On the surface, the triumph of Australian Labor over the Liberal-National Coalition seems like a standard rotation between the same two parties that have alternated in power since the Second World War. Take a closer look, however, and it becomes clear that Australia’s political landscape has undergone a fundamental transformation. The country has finally caught up to the political, social, and cultural crises roiling much of the Western world — a phenomenon aptly dubbed “the end of the end of history”.
Consider some of the basic facts. While narrow victories are not new to Labor — it ran a minority government last time it was in power from 2010 to 2013 — the Coalition has been smashed. With vote counting still ongoing, it is staring down the barrel of losing nearly 20 seats. Its primary vote plummeted by 5.6% since the last election to 35%.
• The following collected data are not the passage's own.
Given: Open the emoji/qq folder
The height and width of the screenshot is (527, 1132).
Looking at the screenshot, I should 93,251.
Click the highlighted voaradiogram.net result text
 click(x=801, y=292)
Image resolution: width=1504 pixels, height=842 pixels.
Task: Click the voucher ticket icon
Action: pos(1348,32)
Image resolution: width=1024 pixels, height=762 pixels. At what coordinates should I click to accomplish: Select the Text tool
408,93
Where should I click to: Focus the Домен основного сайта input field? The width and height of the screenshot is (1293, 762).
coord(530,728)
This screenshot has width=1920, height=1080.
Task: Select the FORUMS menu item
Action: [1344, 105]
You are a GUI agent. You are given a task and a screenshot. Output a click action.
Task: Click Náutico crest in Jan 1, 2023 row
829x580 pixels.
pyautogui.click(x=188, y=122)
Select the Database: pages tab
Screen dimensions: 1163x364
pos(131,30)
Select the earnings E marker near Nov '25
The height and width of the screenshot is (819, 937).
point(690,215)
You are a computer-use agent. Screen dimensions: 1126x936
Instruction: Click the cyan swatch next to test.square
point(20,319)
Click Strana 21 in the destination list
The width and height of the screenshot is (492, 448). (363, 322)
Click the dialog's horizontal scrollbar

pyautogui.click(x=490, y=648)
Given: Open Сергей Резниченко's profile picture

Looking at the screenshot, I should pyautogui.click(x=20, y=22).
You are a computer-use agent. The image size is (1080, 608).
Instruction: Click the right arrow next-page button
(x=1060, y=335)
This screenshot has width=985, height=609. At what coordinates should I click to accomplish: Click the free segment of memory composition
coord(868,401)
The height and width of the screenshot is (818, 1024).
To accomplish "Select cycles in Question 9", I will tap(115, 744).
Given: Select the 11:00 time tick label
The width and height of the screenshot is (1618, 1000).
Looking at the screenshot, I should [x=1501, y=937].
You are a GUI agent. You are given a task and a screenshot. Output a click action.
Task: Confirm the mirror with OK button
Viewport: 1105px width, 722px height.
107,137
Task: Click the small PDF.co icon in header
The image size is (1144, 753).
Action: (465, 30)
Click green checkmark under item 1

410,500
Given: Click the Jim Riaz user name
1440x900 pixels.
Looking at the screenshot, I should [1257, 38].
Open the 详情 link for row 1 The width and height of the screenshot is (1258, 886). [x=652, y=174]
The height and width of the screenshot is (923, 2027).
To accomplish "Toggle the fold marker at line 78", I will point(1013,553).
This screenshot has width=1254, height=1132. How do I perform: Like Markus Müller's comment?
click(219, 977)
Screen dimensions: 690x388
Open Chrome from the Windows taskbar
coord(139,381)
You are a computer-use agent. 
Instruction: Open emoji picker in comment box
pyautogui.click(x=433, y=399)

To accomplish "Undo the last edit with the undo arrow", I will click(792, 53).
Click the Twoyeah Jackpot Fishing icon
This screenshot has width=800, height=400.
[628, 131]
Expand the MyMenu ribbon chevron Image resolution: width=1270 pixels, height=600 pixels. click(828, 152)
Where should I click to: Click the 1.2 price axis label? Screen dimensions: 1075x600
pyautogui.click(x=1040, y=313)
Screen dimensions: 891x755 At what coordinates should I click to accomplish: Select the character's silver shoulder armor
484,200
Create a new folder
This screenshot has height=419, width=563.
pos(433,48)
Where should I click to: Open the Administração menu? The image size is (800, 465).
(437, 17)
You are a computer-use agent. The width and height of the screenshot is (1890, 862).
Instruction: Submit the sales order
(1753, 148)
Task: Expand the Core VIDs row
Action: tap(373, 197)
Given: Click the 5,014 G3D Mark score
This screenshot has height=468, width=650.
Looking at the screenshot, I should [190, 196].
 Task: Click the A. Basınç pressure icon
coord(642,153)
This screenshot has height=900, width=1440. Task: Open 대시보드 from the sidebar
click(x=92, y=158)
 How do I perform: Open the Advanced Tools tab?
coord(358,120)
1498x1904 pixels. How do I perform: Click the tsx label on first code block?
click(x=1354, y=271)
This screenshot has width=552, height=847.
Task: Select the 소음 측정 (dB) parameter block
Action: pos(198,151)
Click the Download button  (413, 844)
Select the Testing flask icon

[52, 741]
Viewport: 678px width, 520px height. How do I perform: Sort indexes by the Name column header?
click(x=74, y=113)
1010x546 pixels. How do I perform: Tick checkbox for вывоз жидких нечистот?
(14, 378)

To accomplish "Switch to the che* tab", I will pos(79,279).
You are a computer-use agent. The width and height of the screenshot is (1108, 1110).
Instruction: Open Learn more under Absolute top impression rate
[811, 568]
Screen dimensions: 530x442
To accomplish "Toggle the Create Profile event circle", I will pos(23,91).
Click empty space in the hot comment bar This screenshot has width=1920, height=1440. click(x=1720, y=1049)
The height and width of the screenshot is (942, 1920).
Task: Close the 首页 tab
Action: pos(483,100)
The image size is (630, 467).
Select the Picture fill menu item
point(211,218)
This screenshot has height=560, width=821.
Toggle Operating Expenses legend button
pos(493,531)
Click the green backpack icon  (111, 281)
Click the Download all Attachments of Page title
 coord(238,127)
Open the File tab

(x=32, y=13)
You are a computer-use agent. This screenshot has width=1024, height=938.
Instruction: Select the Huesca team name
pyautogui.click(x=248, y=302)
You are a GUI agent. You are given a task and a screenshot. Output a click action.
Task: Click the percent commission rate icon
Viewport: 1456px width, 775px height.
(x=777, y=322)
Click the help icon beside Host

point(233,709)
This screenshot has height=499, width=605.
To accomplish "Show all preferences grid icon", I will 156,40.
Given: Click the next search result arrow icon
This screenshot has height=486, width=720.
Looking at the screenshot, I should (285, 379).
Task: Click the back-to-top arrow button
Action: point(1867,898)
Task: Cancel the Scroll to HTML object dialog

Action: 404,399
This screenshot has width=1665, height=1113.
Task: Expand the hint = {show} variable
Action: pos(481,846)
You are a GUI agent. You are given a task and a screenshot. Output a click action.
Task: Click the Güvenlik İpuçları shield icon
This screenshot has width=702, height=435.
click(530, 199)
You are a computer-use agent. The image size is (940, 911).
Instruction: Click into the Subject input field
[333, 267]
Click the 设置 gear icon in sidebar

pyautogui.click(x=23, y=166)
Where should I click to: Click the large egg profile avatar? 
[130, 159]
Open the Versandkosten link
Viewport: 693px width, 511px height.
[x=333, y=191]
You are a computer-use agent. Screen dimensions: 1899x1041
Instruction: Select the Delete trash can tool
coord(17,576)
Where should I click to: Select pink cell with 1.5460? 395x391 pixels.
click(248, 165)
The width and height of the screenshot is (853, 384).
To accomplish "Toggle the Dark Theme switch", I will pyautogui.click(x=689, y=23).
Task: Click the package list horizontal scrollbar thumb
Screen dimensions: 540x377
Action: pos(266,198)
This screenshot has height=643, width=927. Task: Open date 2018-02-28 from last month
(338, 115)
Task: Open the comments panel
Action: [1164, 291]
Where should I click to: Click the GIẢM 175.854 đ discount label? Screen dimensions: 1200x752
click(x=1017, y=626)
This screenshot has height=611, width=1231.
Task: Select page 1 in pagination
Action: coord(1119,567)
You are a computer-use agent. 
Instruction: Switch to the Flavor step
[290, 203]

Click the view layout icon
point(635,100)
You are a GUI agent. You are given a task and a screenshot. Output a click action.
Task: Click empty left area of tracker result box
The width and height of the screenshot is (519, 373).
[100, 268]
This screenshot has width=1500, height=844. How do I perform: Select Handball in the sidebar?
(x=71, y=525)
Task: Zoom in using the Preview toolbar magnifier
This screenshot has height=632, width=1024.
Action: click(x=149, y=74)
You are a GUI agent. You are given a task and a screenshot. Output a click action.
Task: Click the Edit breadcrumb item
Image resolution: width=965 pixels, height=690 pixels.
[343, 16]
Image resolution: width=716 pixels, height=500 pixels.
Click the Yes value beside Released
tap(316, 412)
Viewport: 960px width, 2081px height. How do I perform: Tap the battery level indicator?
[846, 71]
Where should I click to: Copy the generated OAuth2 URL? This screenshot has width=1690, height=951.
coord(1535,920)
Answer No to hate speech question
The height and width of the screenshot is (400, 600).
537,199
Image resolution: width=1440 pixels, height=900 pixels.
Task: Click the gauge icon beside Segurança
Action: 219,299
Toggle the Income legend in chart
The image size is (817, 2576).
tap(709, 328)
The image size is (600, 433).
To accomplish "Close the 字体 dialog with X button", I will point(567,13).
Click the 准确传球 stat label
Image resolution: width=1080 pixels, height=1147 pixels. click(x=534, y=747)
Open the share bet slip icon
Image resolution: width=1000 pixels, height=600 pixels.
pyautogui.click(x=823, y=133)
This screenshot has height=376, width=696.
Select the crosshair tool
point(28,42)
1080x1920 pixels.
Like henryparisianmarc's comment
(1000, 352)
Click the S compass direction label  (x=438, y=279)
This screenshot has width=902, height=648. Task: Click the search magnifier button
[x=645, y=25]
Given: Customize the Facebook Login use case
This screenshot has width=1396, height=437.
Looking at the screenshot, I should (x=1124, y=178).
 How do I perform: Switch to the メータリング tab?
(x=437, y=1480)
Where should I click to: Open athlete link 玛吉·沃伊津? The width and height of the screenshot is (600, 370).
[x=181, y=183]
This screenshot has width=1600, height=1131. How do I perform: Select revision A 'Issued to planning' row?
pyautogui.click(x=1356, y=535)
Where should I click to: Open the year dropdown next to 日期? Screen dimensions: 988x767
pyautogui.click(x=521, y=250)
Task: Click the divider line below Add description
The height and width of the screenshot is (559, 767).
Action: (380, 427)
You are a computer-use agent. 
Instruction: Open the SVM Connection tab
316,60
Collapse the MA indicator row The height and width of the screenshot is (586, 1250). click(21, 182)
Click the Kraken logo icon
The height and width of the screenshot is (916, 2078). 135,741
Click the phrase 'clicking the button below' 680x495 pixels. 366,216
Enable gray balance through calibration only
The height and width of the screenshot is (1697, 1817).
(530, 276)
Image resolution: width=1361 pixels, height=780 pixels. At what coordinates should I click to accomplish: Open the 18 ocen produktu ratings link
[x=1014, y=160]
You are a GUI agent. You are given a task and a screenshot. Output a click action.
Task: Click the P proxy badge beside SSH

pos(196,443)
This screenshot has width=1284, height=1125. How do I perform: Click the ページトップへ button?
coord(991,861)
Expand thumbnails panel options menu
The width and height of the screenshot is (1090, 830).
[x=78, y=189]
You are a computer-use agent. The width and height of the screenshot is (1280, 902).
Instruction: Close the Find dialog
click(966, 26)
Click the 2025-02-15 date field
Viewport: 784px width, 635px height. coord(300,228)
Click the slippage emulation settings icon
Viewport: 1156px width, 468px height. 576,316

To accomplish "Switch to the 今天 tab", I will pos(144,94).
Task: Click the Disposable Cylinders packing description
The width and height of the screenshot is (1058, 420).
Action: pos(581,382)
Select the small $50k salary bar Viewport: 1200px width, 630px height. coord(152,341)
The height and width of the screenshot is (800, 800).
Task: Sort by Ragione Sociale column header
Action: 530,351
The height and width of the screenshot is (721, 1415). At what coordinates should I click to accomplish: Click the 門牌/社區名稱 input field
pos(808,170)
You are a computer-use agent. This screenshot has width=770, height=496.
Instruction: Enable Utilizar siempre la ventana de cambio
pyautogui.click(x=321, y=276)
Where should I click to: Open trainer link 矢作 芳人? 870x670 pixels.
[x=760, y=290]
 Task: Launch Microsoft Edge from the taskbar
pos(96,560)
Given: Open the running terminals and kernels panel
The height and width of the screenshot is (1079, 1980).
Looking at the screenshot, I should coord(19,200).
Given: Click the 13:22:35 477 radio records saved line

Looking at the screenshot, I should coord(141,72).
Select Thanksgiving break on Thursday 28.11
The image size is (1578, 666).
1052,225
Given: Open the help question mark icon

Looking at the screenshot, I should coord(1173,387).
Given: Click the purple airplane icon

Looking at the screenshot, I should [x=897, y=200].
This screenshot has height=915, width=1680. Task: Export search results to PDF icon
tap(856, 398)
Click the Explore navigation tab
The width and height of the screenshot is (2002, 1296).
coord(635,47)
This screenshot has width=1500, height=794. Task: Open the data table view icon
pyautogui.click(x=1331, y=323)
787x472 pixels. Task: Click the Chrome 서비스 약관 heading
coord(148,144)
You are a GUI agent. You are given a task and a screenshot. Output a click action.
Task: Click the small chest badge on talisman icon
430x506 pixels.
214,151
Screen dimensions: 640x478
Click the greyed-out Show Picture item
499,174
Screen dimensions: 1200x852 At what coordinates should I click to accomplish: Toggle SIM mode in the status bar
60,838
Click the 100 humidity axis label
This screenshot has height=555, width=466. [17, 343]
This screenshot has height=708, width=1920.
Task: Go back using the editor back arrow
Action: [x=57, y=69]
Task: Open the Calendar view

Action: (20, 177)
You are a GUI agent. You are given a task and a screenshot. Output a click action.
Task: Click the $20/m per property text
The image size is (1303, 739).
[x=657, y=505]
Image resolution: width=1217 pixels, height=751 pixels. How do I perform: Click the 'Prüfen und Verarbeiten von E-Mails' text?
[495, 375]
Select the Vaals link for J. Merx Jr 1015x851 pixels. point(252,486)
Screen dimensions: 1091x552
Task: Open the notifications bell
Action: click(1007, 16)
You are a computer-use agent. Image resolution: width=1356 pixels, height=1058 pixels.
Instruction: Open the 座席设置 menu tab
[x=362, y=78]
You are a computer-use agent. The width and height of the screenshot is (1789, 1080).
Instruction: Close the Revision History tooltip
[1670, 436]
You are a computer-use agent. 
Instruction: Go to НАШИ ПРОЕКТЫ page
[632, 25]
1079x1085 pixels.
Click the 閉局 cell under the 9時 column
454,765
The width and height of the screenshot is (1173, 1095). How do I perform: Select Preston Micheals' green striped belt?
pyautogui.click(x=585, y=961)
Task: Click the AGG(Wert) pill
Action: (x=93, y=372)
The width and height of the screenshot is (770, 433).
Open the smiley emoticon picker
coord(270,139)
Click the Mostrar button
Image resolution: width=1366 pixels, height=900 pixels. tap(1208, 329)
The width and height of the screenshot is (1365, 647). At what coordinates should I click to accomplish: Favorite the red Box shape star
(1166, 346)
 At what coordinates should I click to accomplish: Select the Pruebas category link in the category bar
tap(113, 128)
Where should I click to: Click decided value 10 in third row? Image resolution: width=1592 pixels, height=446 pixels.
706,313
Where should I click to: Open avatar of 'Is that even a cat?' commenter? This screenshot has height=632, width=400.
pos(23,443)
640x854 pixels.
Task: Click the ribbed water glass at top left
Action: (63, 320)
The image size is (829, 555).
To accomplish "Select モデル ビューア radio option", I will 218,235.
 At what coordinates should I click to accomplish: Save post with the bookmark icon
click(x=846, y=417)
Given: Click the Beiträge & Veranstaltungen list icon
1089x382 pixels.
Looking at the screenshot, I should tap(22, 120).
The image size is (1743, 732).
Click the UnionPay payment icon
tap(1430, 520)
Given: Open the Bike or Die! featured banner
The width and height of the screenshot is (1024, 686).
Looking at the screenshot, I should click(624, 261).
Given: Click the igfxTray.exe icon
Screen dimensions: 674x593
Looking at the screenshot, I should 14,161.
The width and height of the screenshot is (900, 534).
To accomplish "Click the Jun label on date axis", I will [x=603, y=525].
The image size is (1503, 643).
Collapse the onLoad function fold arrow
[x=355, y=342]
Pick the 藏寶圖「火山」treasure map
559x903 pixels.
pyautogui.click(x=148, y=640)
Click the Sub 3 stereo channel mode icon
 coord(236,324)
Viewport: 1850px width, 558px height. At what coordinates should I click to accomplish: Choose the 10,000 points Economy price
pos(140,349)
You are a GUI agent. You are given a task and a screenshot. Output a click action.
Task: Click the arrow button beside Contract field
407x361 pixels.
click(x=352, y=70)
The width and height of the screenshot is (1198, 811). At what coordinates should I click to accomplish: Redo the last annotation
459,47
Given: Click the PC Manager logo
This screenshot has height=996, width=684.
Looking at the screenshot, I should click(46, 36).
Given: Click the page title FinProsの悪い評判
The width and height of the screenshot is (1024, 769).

But it is where the seats have been lost that tells the bigger story. At least seven are in the former heartland of the Coalition’s senior partner, the Liberal Party: affluent, inner-city seats in Melbourne, Sydney, and Perth that have reliably voted Liberal since before Scott Morrison was a twinkle in his father’s eye. For example, the Melbourne seat of Kooyong, which former treasurer Josh Frydenberg lost to independent Monique Ryan, was held for 32 years by Australia’s longest serving Prime Minister, Sir Robert Menzies. This is the man who literally founded the Liberal Party in 1944 to promote “the true revival of liberal thought which will work for… the full development of the individual citizen, though not the dull and deadening process of socialism”.
Yet it is not the socialists who triumphed in the leafy boulevards of Kooyong. Indeed, all seven seats have been taken by so-called “teal” independents, committed to traditional liberal values, but disgusted by the Liberal Party’s lack of action on issues such as climate change, corruption and women’s safety. The teals — not incidentally all professional women — would have been members of the Liberal Party in another time, and represented an appealing option to traditional Liberal voters, especially women, fed up with the conservative direction and buffoonish leadership of the Party, under self-proclaimed “bulldozer” Morrison. The few remaining party moderates now fret that these seats may never be won back, even with Morrison gone.
That so many independent candidates succeeded electorally in the context of Australia’s preferential voting system, which strongly tends towards the status-quo, is truly historic. That the Australian Greens, long disdained by Australia’s conservatives and the Murdoch press, are also poised to grab lower-house seats representing some of Brisbane’s most affluent constituencies off the Liberals adds to the astonishment.
Morrison’s impact on the election was not confined to the blue-ribbon heartland. Described as a “psycho” and a “horrible, horrible man” by his own colleagues and as “smirking, unkempt, immature and dishonest” by voters, ScoMo’s time has run out. Relatively unknown when he led the Coalition to a “miracle” victory in 2019, Australian voters have spent the last three years getting to know all about their Prime Minister’s shortcomings: his rabid tribalism, his clownish stunts, his tin ear on social issues like women’s safety, and most importantly his aversion to responsibility when it came to addressing challenges like climate change, the Covid-19 vaccine roll out, disaster preparedness, or stagnating wages.